[Exercise] An exact copy of every entry is the required answer.

(Records from a data source)
= Beginning of Section =

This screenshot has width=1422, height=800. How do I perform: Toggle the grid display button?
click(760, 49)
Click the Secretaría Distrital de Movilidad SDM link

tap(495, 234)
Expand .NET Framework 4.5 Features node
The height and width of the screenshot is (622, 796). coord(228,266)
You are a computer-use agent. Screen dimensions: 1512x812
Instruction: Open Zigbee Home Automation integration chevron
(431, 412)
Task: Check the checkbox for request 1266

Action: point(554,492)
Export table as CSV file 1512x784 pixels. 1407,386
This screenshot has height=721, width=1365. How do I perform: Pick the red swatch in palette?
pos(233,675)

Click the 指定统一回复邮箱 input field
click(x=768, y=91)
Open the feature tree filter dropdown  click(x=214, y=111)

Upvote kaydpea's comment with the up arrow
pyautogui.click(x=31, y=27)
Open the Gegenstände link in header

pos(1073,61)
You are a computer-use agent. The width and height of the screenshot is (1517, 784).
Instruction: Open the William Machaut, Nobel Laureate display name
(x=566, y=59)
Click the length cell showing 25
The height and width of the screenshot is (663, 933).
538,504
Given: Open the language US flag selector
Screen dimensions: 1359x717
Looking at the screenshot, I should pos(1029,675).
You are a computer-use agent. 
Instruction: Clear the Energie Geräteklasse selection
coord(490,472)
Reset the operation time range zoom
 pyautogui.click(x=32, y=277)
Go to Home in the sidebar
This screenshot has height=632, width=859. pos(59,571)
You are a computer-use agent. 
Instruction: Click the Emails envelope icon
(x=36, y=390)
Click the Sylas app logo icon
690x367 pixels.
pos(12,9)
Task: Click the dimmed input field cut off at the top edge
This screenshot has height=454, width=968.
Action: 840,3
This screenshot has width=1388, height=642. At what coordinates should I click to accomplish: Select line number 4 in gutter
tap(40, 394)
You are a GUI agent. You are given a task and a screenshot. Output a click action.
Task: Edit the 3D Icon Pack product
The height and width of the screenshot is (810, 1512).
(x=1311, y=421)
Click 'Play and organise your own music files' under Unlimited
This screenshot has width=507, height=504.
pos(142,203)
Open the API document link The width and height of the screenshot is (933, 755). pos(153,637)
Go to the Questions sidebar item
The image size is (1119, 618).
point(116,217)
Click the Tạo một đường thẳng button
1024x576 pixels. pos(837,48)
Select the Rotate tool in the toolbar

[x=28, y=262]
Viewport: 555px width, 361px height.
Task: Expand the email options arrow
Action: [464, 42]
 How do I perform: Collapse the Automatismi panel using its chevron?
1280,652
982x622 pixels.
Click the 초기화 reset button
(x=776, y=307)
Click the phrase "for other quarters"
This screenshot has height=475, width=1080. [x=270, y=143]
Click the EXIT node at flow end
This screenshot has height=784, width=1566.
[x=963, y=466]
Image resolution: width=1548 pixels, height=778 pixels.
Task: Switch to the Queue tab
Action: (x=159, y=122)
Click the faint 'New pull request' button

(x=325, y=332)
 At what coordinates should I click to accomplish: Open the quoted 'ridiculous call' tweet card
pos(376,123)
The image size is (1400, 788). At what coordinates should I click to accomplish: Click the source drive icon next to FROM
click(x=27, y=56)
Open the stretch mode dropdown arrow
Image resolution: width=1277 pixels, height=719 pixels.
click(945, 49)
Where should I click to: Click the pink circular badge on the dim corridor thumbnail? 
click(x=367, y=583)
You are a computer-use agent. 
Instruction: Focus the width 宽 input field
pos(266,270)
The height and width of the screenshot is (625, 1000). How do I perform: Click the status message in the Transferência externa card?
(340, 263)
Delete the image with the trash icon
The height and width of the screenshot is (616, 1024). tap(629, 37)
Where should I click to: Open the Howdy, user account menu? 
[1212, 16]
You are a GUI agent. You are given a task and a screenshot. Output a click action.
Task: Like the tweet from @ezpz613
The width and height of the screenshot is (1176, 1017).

= End of Section =

[Answer area]
This screenshot has width=1422, height=800. How do I perform: Toggle the grid display button?
click(760, 49)
Click the Secretaría Distrital de Movilidad SDM link

tap(495, 234)
Expand .NET Framework 4.5 Features node
The height and width of the screenshot is (622, 796). coord(228,266)
You are a computer-use agent. Screen dimensions: 1512x812
Instruction: Open Zigbee Home Automation integration chevron
(431, 412)
Task: Check the checkbox for request 1266

Action: point(554,492)
Export table as CSV file 1512x784 pixels. 1407,386
This screenshot has height=721, width=1365. How do I perform: Pick the red swatch in palette?
pos(233,675)

Click the 指定统一回复邮箱 input field
click(x=768, y=91)
Open the feature tree filter dropdown  click(x=214, y=111)

Upvote kaydpea's comment with the up arrow
pyautogui.click(x=31, y=27)
Open the Gegenstände link in header

pos(1073,61)
You are a computer-use agent. The width and height of the screenshot is (1517, 784).
Instruction: Open the William Machaut, Nobel Laureate display name
(x=566, y=59)
Click the length cell showing 25
The height and width of the screenshot is (663, 933).
538,504
Given: Open the language US flag selector
Screen dimensions: 1359x717
Looking at the screenshot, I should pos(1029,675).
You are a computer-use agent. 
Instruction: Clear the Energie Geräteklasse selection
coord(490,472)
Reset the operation time range zoom
 pyautogui.click(x=32, y=277)
Go to Home in the sidebar
This screenshot has height=632, width=859. pos(59,571)
You are a computer-use agent. 
Instruction: Click the Emails envelope icon
(x=36, y=390)
Click the Sylas app logo icon
690x367 pixels.
pos(12,9)
Task: Click the dimmed input field cut off at the top edge
This screenshot has height=454, width=968.
Action: 840,3
This screenshot has width=1388, height=642. At what coordinates should I click to accomplish: Select line number 4 in gutter
tap(40, 394)
You are a GUI agent. You are given a task and a screenshot. Output a click action.
Task: Edit the 3D Icon Pack product
The height and width of the screenshot is (810, 1512).
(x=1311, y=421)
Click 'Play and organise your own music files' under Unlimited
This screenshot has width=507, height=504.
pos(142,203)
Open the API document link The width and height of the screenshot is (933, 755). pos(153,637)
Go to the Questions sidebar item
The image size is (1119, 618).
point(116,217)
Click the Tạo một đường thẳng button
1024x576 pixels. pos(837,48)
Select the Rotate tool in the toolbar

[x=28, y=262]
Viewport: 555px width, 361px height.
Task: Expand the email options arrow
Action: [464, 42]
 How do I perform: Collapse the Automatismi panel using its chevron?
1280,652
982x622 pixels.
Click the 초기화 reset button
(x=776, y=307)
Click the phrase "for other quarters"
This screenshot has height=475, width=1080. [x=270, y=143]
Click the EXIT node at flow end
This screenshot has height=784, width=1566.
[x=963, y=466]
Image resolution: width=1548 pixels, height=778 pixels.
Task: Switch to the Queue tab
Action: (x=159, y=122)
Click the faint 'New pull request' button

(x=325, y=332)
 At what coordinates should I click to accomplish: Open the quoted 'ridiculous call' tweet card
pos(376,123)
The image size is (1400, 788). At what coordinates should I click to accomplish: Click the source drive icon next to FROM
click(x=27, y=56)
Open the stretch mode dropdown arrow
Image resolution: width=1277 pixels, height=719 pixels.
click(945, 49)
Where should I click to: Click the pink circular badge on the dim corridor thumbnail? 
click(x=367, y=583)
You are a computer-use agent. 
Instruction: Focus the width 宽 input field
pos(266,270)
The height and width of the screenshot is (625, 1000). How do I perform: Click the status message in the Transferência externa card?
(340, 263)
Delete the image with the trash icon
The height and width of the screenshot is (616, 1024). tap(629, 37)
Where should I click to: Open the Howdy, user account menu? 
[1212, 16]
You are a GUI agent. You are given a task and a screenshot. Output a click action.
Task: Like the tweet from @ezpz613
The width and height of the screenshot is (1176, 1017).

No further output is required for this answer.